DUI- HGN Test and Frye standard, People v. Basler, No. 87770 (November 16, 2000) 5th Dist. Appellate court affirmed as modified. Appellate court correctly reversed trial court for denying defendant's motion for continuance without allowing her to present evidence. However, court's suggestion that trial court conduct Frye hearing before allowing police officer to present results of HGN test is error. The State is no longer required to show that the HGN test satisfies the Frye standard before it may introduce the results of an HGN test into evidence; the validity of HGN tests and test results, however, is not beyond challenge. If a defendant has evidence showing that HGN tests are scientifically unsound, then he may interpose the appropriate objection to the HGN test results and present his supporting evidence to the trial court. If the trial court is persuaded by the defendant's evidence, then the court has the right to bar its admission. It is the defendant's obligation to show that the test results are infirm. It is not the responsibility of the State to show that the tests and results are scientifically valid. Absent proof by the defense that the HGN test is unsound, the State need only show that the officer who gave the test was trained in the procedure and that the test was properly administered.
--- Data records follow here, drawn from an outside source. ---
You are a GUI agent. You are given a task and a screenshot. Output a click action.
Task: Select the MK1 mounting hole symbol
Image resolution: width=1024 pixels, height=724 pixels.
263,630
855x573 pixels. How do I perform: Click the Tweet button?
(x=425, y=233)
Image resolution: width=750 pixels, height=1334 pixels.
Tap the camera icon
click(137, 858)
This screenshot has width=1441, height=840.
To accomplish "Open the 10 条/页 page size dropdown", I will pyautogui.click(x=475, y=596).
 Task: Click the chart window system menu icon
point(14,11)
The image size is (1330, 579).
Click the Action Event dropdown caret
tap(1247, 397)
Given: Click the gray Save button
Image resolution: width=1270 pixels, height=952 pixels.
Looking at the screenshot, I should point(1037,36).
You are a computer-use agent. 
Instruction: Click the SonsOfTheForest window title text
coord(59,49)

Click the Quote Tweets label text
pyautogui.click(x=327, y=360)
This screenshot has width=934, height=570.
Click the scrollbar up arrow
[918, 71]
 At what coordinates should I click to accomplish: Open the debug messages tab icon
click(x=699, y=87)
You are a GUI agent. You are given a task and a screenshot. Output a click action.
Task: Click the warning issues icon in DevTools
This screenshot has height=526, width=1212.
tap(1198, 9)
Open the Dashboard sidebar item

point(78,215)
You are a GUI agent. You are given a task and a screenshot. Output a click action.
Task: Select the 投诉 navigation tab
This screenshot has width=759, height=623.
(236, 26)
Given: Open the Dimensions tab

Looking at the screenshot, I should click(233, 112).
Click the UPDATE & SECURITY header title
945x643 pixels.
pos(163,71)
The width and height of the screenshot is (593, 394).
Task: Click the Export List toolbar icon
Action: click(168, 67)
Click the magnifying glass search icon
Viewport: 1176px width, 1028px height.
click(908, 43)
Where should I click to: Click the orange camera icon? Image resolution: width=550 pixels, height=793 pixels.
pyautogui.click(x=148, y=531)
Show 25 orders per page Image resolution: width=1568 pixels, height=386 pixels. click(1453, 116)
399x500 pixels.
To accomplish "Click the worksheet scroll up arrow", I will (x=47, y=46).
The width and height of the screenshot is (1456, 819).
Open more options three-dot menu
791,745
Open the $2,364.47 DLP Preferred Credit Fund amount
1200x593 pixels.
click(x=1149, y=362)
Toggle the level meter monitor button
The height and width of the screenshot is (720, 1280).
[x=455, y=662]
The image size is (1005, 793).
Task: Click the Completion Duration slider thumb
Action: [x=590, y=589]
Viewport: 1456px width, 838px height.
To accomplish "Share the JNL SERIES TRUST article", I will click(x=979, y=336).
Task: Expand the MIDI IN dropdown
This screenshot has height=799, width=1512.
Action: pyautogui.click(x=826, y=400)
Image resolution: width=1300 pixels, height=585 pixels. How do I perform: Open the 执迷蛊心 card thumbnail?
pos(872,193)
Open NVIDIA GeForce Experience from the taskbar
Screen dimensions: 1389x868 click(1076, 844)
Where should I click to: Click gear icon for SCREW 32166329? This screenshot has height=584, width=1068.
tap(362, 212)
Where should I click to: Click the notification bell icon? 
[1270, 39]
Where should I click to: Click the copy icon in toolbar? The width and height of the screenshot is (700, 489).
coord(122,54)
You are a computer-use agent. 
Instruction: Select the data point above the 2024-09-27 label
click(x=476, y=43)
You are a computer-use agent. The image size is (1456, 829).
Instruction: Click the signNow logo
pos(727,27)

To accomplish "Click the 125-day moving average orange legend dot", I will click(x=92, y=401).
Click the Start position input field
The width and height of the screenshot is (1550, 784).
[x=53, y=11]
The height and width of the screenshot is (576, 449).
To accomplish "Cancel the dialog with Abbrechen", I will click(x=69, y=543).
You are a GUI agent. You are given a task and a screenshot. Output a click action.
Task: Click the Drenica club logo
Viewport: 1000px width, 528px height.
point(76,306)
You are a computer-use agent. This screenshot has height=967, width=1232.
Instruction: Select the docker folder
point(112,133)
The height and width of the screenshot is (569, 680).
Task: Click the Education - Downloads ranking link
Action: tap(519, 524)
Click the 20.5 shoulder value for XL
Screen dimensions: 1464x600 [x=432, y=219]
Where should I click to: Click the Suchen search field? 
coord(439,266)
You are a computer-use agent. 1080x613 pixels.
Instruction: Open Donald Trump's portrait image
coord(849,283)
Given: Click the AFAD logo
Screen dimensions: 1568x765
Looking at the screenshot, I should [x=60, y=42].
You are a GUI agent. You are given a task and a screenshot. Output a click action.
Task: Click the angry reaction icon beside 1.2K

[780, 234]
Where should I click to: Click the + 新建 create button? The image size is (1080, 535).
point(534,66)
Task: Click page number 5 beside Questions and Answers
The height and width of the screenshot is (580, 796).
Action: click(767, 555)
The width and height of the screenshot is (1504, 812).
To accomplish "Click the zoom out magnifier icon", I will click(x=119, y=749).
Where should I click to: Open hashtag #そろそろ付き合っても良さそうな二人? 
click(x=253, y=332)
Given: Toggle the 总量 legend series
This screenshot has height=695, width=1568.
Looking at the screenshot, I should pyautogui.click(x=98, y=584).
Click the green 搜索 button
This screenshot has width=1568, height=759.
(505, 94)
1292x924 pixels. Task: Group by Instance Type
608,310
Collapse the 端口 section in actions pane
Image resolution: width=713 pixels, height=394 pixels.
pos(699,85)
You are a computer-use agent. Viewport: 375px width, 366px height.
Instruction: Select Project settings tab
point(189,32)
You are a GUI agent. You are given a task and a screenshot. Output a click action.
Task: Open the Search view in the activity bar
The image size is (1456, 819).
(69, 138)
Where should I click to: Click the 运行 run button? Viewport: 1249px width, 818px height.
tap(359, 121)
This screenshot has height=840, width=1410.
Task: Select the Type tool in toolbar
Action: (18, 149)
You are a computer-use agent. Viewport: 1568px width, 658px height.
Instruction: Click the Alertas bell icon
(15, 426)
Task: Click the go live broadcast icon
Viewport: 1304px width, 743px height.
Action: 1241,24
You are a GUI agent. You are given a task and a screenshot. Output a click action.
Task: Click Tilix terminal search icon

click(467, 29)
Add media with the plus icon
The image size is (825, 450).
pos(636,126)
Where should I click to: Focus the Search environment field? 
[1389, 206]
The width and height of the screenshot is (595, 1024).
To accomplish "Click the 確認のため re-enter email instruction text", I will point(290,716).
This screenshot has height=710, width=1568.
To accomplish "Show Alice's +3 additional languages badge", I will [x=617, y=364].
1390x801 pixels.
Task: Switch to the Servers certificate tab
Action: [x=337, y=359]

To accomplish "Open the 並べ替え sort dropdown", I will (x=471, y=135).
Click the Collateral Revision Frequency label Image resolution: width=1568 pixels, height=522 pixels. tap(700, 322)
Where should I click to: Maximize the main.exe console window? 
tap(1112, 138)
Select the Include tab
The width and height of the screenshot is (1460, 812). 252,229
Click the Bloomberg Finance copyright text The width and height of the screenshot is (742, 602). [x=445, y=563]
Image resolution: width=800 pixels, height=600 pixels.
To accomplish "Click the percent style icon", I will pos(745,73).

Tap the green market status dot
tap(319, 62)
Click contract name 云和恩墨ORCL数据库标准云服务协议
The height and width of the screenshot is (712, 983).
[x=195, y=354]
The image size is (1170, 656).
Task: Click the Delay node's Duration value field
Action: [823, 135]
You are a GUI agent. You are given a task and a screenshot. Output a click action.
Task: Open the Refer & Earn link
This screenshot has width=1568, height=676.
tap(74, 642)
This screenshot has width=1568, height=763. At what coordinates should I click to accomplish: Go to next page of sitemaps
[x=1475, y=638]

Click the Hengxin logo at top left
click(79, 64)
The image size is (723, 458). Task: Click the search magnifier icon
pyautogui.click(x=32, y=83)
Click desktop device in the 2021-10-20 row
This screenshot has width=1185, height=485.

Although validity of test is subject to challenge by means of expert testimony, test is valid until shown otherwise and only foundation required is officer's familiarity with test. (HARRISON) HEIPLE, BILANDIC, special concurrence, MCMORROW, FREEMAN, dissent.

-4th Dist Driving without Insurance: People v. O'Brien No. 4-99-0992 (September 12, 2000) Champaign County 4th Dist. (GARMAN) (MYERSCOUGH, dissent) Reversed. The offense of driving vehicle without insurance in violation of section 3-707 of Vehicle Code is not an absolute liability offense. It requires that state prove knowledge. Since no evidence was presented that defendant knew that vehicle he was driving had no insurance, conviction must be reversed.